*** Material for this exercise ***

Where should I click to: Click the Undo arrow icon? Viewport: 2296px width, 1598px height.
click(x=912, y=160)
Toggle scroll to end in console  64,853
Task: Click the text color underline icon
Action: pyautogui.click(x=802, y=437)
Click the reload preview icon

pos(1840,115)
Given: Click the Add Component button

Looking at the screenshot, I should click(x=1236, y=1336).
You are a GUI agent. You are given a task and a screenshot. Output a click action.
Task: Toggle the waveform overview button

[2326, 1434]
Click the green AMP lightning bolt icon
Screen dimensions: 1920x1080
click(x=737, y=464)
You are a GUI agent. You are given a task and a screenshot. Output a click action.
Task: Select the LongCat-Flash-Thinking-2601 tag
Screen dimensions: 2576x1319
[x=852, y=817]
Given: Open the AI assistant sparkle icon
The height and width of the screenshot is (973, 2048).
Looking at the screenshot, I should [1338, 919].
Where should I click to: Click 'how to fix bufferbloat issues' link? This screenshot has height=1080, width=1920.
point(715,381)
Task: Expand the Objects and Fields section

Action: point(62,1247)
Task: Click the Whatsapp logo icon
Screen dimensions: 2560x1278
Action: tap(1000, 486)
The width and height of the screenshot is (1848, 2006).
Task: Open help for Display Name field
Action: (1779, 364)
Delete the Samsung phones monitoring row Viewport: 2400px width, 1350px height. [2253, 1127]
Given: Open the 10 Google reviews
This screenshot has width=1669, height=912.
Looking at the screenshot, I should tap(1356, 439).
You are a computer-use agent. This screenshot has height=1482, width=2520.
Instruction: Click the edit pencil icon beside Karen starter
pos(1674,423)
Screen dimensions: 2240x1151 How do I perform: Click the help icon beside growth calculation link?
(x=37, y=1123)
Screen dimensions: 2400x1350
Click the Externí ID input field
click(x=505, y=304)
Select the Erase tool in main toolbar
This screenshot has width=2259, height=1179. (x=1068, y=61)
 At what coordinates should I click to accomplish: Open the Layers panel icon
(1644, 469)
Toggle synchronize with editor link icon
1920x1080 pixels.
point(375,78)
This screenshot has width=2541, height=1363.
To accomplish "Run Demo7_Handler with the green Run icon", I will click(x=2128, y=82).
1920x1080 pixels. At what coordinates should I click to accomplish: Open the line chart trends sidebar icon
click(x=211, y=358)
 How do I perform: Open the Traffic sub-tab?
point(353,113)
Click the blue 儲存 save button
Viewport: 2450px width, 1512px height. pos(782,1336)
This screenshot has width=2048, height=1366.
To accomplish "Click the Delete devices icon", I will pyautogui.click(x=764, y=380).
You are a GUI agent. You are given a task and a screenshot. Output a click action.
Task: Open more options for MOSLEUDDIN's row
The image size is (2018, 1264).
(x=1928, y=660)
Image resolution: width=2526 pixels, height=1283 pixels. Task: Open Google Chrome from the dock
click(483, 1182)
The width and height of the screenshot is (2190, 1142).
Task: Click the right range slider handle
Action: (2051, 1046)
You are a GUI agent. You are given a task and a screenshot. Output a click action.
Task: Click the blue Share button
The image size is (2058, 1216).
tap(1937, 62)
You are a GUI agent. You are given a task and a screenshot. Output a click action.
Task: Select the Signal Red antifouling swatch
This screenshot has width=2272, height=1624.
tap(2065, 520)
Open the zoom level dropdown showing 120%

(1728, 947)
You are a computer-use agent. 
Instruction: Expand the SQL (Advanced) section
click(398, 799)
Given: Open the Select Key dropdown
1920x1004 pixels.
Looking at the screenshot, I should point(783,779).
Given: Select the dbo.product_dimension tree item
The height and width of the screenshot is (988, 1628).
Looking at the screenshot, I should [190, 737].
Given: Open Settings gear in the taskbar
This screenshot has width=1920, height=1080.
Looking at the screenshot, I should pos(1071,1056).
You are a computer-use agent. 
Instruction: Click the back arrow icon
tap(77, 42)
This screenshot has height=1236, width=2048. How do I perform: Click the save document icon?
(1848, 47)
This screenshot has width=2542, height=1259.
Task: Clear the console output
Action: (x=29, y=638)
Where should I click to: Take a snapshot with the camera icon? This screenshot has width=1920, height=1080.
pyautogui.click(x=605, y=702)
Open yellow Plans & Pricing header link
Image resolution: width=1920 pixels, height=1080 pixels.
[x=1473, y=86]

*** End of Material for this exercise ***

Problem to solve
Each entry shown above must be retyped word for word.

Solved problem
Where should I click to: Click the Undo arrow icon? Viewport: 2296px width, 1598px height.
click(x=912, y=160)
Toggle scroll to end in console  64,853
Task: Click the text color underline icon
Action: pyautogui.click(x=802, y=437)
Click the reload preview icon

pos(1840,115)
Given: Click the Add Component button

Looking at the screenshot, I should click(x=1236, y=1336).
You are a GUI agent. You are given a task and a screenshot. Output a click action.
Task: Toggle the waveform overview button

[2326, 1434]
Click the green AMP lightning bolt icon
Screen dimensions: 1920x1080
click(x=737, y=464)
You are a GUI agent. You are given a task and a screenshot. Output a click action.
Task: Select the LongCat-Flash-Thinking-2601 tag
Screen dimensions: 2576x1319
[x=852, y=817]
Given: Open the AI assistant sparkle icon
The height and width of the screenshot is (973, 2048).
Looking at the screenshot, I should [1338, 919].
Where should I click to: Click 'how to fix bufferbloat issues' link? This screenshot has height=1080, width=1920.
point(715,381)
Task: Expand the Objects and Fields section

Action: point(62,1247)
Task: Click the Whatsapp logo icon
Screen dimensions: 2560x1278
Action: tap(1000, 486)
The width and height of the screenshot is (1848, 2006).
Task: Open help for Display Name field
Action: (1779, 364)
Delete the Samsung phones monitoring row Viewport: 2400px width, 1350px height. [2253, 1127]
Given: Open the 10 Google reviews
This screenshot has width=1669, height=912.
Looking at the screenshot, I should tap(1356, 439).
You are a computer-use agent. This screenshot has height=1482, width=2520.
Instruction: Click the edit pencil icon beside Karen starter
pos(1674,423)
Screen dimensions: 2240x1151 How do I perform: Click the help icon beside growth calculation link?
(x=37, y=1123)
Screen dimensions: 2400x1350
Click the Externí ID input field
click(x=505, y=304)
Select the Erase tool in main toolbar
This screenshot has width=2259, height=1179. (x=1068, y=61)
 At what coordinates should I click to accomplish: Open the Layers panel icon
(1644, 469)
Toggle synchronize with editor link icon
1920x1080 pixels.
point(375,78)
This screenshot has width=2541, height=1363.
To accomplish "Run Demo7_Handler with the green Run icon", I will click(x=2128, y=82).
1920x1080 pixels. At what coordinates should I click to accomplish: Open the line chart trends sidebar icon
click(x=211, y=358)
 How do I perform: Open the Traffic sub-tab?
point(353,113)
Click the blue 儲存 save button
Viewport: 2450px width, 1512px height. pos(782,1336)
This screenshot has width=2048, height=1366.
To accomplish "Click the Delete devices icon", I will pyautogui.click(x=764, y=380).
You are a GUI agent. You are given a task and a screenshot. Output a click action.
Task: Open more options for MOSLEUDDIN's row
The image size is (2018, 1264).
(x=1928, y=660)
Image resolution: width=2526 pixels, height=1283 pixels. Task: Open Google Chrome from the dock
click(483, 1182)
The width and height of the screenshot is (2190, 1142).
Task: Click the right range slider handle
Action: (2051, 1046)
You are a GUI agent. You are given a task and a screenshot. Output a click action.
Task: Click the blue Share button
The image size is (2058, 1216).
tap(1937, 62)
You are a GUI agent. You are given a task and a screenshot. Output a click action.
Task: Select the Signal Red antifouling swatch
This screenshot has width=2272, height=1624.
tap(2065, 520)
Open the zoom level dropdown showing 120%

(1728, 947)
You are a computer-use agent. 
Instruction: Expand the SQL (Advanced) section
click(398, 799)
Given: Open the Select Key dropdown
1920x1004 pixels.
Looking at the screenshot, I should point(783,779).
Given: Select the dbo.product_dimension tree item
The height and width of the screenshot is (988, 1628).
Looking at the screenshot, I should [190, 737].
Given: Open Settings gear in the taskbar
This screenshot has width=1920, height=1080.
Looking at the screenshot, I should pos(1071,1056).
You are a computer-use agent. 
Instruction: Click the back arrow icon
tap(77, 42)
This screenshot has height=1236, width=2048. How do I perform: Click the save document icon?
(1848, 47)
This screenshot has width=2542, height=1259.
Task: Clear the console output
Action: (x=29, y=638)
Where should I click to: Take a snapshot with the camera icon? This screenshot has width=1920, height=1080.
pyautogui.click(x=605, y=702)
Open yellow Plans & Pricing header link
Image resolution: width=1920 pixels, height=1080 pixels.
[x=1473, y=86]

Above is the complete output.